Zero-code instrumentation enables you to instrument applications and export telemetry data without modifying application source code. There are currently two primary approaches to zero-code instrumentation:

  • Traditional language-specific instrumentation agents, which integrate with the application runtime
  • Out-of-process eBPF-based Instrumentation (OBI), which operates at the kernel level

Traditional instrumentation agents configure the application to automatically generate and export telemetry data in a supported format (typically OTLP) to a compatible endpoint, such as an OTLP receiver or Splunk Observability Cloud.

In contrast, OBI operates out-of-process, using eBPF to capture telemetry at the kernel and network level, while still exporting data to OTLP-compatible endpoints.

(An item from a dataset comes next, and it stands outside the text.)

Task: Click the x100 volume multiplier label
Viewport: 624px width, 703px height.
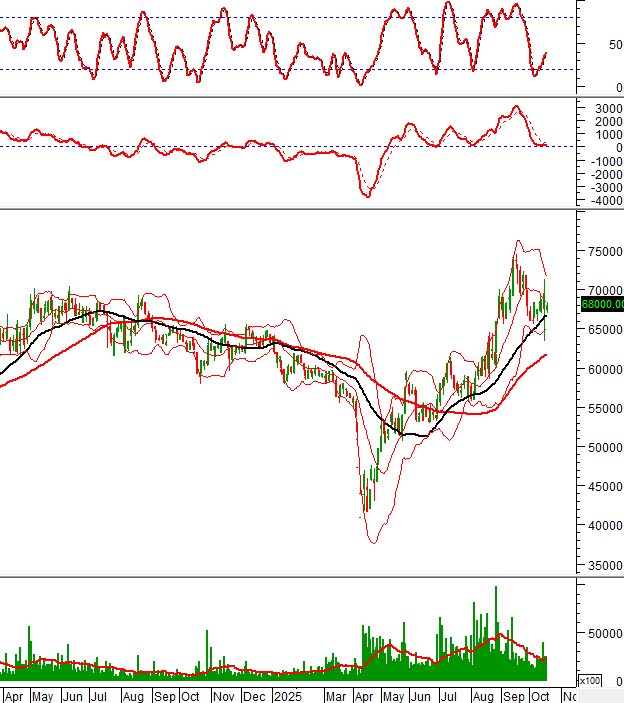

Traditional zero-code instrumentation is available for languages such as Java, Node.js, .NET, Go, Python, and PHP, and provides deep visibility into applications using supported libraries and frameworks. OBI expands this coverage to a broader set of environments, including compiled languages such as C, C++, and Rust, as well as third-party and legacy systems.

These two approaches are not mutually exclusive. Instead, they provide complementary capabilities, combining rapid, low-overhead deployment with deep application-level insights.

The sections below compare these models across key dimensions such as instrumentation model, visibility, compatibility, operational characteristics, and available features.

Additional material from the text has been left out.